Pesky holdouts, old-timey edition. (Or, more on why Argentina matters.)


Pesky holdouts, old-timey edition. (Or, more on why Argentina matters.)

posted by Mark Weidemaier
"[T]he principal beneficiaries of the litigation were an unscrupulous body of commercial pirates, who had purchased ... bonds at a mere nominal price..."
When would you guess the litigation referenced in this quote took place? The sentiment sounds like something an Argentine finance official might have expressed in the last week or so. But the quote (p. 449) refers to buyers of distressed Bolivian bonds in the 1870s. Like modern holdouts, these old-timey "commercial pirates" recovered an amount disproportionate to their investment, and it didn't win them any friends.
In this post, I want to discuss the historic treatment  of holdouts in sovereign debt restructurings. In a (just posted) paper, Mitu Gulati and I review terms used in both sovereign bonds and sovereign debt restructuring proposals over the course of the 20th century. We're primarily interested in collective action clauses-which, as many readers know, are clauses that allow a majority of bondholders to approve a restructuring in a way that will bind dissenters. Indirectly, however, these historic practices also shed light on the pari passu clause at the center of the NML vs. Argentina litigation.

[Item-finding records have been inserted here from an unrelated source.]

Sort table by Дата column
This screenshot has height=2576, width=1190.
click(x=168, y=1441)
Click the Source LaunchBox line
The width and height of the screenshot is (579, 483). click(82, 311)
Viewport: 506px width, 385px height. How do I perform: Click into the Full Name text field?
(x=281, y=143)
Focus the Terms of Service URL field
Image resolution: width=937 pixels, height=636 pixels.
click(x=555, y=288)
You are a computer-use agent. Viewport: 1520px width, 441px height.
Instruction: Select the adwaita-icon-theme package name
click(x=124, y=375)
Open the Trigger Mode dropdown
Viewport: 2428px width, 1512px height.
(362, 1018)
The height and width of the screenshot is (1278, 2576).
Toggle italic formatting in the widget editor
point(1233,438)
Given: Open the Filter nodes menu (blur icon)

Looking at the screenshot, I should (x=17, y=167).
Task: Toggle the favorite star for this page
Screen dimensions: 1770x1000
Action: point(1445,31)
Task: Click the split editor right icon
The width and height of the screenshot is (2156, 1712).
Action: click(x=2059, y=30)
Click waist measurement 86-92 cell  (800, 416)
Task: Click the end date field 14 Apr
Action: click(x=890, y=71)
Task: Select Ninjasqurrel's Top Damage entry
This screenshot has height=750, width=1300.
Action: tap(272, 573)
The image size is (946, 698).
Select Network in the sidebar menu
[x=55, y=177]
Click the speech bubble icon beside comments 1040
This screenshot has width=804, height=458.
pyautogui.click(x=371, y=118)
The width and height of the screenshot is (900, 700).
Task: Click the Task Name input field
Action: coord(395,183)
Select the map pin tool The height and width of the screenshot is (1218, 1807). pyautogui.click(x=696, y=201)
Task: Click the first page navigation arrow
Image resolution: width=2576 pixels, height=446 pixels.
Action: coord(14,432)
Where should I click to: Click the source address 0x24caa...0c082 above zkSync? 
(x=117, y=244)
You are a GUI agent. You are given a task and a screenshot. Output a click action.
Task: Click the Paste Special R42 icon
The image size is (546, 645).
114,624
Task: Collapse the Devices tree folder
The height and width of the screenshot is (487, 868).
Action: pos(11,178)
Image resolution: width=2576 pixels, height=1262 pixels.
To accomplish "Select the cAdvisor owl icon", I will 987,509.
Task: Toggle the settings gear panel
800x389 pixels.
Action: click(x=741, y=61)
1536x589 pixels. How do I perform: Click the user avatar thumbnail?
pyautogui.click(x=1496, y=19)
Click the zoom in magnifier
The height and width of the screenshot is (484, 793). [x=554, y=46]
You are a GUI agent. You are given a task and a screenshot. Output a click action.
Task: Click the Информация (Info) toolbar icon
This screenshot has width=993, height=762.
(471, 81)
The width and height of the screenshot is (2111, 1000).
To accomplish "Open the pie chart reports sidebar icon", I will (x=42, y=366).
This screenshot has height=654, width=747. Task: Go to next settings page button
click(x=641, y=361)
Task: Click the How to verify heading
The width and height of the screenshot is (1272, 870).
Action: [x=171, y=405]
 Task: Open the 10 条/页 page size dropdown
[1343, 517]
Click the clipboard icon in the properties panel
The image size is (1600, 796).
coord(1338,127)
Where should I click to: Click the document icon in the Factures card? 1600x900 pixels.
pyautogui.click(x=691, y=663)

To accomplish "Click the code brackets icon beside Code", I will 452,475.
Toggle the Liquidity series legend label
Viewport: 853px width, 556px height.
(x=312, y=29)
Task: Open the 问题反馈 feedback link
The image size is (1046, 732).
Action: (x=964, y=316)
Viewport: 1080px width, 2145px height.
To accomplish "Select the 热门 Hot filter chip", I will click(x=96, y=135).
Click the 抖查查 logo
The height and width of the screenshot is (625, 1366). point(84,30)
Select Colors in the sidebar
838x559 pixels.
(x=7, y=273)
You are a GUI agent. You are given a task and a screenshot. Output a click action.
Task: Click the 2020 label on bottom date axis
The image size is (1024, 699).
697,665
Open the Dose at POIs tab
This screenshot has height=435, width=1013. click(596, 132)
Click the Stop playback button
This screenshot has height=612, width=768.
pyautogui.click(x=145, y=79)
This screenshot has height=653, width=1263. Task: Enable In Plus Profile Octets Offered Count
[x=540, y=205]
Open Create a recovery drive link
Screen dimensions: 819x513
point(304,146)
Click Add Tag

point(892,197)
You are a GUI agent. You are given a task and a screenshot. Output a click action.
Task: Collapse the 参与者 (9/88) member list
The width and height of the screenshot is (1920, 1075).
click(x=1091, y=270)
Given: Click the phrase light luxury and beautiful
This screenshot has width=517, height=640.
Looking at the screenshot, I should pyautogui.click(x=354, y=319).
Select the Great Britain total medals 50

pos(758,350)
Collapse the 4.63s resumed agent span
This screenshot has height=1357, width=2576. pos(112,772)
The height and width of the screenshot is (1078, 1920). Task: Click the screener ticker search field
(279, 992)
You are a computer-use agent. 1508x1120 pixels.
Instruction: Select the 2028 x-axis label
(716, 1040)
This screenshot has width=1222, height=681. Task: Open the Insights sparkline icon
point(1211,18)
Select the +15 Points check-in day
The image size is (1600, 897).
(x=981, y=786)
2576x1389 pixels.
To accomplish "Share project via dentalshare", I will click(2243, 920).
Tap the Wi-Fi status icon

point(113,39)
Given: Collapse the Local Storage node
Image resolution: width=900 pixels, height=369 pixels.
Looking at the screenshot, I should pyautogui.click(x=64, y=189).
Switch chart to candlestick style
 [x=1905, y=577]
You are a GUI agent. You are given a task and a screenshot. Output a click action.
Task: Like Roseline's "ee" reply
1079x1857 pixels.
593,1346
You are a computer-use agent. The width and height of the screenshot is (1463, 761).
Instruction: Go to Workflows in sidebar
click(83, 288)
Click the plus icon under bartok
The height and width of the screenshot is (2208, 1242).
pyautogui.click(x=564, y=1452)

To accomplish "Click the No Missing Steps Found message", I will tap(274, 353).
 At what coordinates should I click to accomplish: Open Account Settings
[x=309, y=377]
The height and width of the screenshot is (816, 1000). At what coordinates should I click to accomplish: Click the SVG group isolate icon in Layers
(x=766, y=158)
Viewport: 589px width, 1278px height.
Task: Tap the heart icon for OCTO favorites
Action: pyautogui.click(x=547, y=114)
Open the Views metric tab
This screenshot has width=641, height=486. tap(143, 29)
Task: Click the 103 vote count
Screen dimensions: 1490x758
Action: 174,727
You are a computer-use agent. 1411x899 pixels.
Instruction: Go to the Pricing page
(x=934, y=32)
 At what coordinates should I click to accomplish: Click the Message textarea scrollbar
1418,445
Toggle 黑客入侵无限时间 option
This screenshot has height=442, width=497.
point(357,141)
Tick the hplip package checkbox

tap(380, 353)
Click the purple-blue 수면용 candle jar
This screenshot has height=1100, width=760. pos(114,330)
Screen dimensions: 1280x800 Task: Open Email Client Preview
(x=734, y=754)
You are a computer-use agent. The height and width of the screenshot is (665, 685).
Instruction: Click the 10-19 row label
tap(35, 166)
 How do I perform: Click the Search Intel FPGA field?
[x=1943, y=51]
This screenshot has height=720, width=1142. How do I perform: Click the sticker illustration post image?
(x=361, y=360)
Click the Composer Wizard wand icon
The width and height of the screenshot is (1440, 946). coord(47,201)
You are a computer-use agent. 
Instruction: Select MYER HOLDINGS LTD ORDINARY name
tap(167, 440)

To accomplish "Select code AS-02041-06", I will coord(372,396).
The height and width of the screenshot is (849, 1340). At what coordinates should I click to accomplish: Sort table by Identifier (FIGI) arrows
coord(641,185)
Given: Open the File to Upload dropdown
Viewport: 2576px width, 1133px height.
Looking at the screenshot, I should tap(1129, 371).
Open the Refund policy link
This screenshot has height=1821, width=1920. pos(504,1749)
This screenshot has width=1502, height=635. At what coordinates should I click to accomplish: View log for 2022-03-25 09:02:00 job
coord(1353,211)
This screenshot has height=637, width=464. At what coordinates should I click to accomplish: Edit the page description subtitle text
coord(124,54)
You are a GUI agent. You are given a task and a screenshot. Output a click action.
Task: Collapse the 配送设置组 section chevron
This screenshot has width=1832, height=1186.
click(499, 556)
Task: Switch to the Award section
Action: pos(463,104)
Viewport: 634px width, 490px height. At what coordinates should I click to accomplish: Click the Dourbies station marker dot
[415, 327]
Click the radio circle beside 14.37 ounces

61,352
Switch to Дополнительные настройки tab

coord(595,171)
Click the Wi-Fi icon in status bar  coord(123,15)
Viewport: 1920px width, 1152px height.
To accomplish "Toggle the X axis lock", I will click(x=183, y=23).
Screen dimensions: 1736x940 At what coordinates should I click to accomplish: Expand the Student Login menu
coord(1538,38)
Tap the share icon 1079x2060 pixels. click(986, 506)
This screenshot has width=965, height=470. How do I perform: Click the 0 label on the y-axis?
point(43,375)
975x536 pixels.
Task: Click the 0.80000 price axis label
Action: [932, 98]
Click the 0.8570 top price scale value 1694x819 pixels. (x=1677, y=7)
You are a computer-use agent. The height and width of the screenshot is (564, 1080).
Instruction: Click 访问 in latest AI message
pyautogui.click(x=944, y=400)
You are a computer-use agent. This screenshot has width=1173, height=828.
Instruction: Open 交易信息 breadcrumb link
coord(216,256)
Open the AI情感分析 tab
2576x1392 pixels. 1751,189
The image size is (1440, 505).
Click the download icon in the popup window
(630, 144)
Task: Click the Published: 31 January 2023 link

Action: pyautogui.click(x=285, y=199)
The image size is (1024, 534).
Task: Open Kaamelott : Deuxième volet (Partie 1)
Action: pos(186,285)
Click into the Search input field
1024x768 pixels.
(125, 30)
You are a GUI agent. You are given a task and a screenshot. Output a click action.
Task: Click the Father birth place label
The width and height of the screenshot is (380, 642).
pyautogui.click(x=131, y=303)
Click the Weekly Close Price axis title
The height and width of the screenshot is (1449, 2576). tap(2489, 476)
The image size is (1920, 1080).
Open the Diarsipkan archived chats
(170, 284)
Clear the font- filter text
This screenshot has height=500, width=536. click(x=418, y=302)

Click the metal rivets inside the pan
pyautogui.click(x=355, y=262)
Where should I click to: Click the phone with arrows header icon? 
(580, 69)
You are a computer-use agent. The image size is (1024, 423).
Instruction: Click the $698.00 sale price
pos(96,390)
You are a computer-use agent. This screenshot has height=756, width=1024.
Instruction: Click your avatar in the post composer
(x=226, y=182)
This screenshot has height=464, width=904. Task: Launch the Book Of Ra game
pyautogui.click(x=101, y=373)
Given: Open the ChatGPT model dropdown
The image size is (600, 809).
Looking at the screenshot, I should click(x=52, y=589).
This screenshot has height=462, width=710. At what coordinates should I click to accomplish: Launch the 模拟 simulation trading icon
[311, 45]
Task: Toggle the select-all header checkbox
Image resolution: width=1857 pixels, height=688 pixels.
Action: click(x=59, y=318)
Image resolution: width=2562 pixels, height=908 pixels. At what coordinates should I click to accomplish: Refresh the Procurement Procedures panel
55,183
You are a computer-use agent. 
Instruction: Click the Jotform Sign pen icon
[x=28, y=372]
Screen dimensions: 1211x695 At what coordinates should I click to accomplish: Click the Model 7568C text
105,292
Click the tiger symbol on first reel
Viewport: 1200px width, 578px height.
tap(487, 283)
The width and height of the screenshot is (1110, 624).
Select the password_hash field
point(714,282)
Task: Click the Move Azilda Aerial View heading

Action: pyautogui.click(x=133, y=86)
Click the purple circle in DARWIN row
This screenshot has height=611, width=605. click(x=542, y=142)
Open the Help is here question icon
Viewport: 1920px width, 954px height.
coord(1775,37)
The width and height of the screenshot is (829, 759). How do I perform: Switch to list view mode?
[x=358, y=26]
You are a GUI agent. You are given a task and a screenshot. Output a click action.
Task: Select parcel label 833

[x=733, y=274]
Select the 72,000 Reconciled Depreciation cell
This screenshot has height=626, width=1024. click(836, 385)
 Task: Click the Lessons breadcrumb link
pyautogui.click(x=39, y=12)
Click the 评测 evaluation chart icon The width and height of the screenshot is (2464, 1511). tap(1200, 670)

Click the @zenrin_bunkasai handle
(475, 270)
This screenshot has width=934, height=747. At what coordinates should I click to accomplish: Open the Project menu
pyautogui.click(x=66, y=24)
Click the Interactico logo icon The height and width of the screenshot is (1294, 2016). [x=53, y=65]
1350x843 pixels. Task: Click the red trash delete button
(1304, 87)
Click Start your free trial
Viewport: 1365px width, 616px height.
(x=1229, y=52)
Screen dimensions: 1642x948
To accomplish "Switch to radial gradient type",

I'm focusing here on restructurings in the first half of the 20th century. There was probably no "typical" restructuring. But as we discuss in our paper, there were some patterns:
First, unlike modern restructurings, no effort was made to bind holdouts. Each bondholder could accept or reject a country's restructuring proposal, and (in most cases) assenting bondholders were bound even if they were the only one to approve the deal. Countries paid so little attention to holdouts that, in one case, the restructuring country followed these typical procedures even though its bondsactually included CACs. (These were Czech bonds issued in 1922.)
Second (and, in this case, just like modern restructurings), holdouts didn't get paid. Often-though, surprisingly, not always-the restructuring country also promised that it would never strike a better deal with holdouts without also giving the new deal to restructuring participants.
Bondholders were typically represented in these restructuring negotiations by a standing committee, such as the Corporation of Foreign Bondholders in Britain or the Foreign Bondholders Protective Council in the US. One way to think of these institutions is as repositories of knowledge about bondholder rights. Put differently, if we want to know what contract language means, we might do better to look to the meaning assigned by these institutions rather than to the meaning assigned by individual bondholders, who are likely to interpret contracts opportunistically in ways that suit their present needs. Plus, because countries were immune from suit in most courts until the latter half of the century, judges didn't have much opportunity to interpret sovereign bond terms.
What does any of this have to do with pari passu? The Second Circuit interpreted Argentina's pari passu clause to prohibit the country from paying restructuring participants the reduced amount they had agreed to take unless it also paid holdouts the higher amounts they insisted on receiving. We don't have any direct evidence of how, or even whether, the CFB and FBPC interpreted the pari passu clause. But we do know that the clause was occasionally included in sovereign bonds in the first half of the 20th century. During that time, the CFB and FBPC routinely negotiated restructuring deals in which participants got paid, and holdouts didn't, without any indication that this practice might violate the terms of some bonds.
To be clear, I don't know whether the CFB and FBPC negotiated a restructuring of bonds that included the pari passu clause. Furthermore, the few pari passu clauses used in the early 20th century did not include the magic "payment" language found in bonds issued by Argentina and other countries. So I'm not suggesting that the court's interpretation is contrary to some settled historical understanding. But I do want to emphasize the significance of the court's holding. In essence, it interpreted the clause as a promise by Argentina to forego a century's worth of restructuring practices. That's a pretty big deal.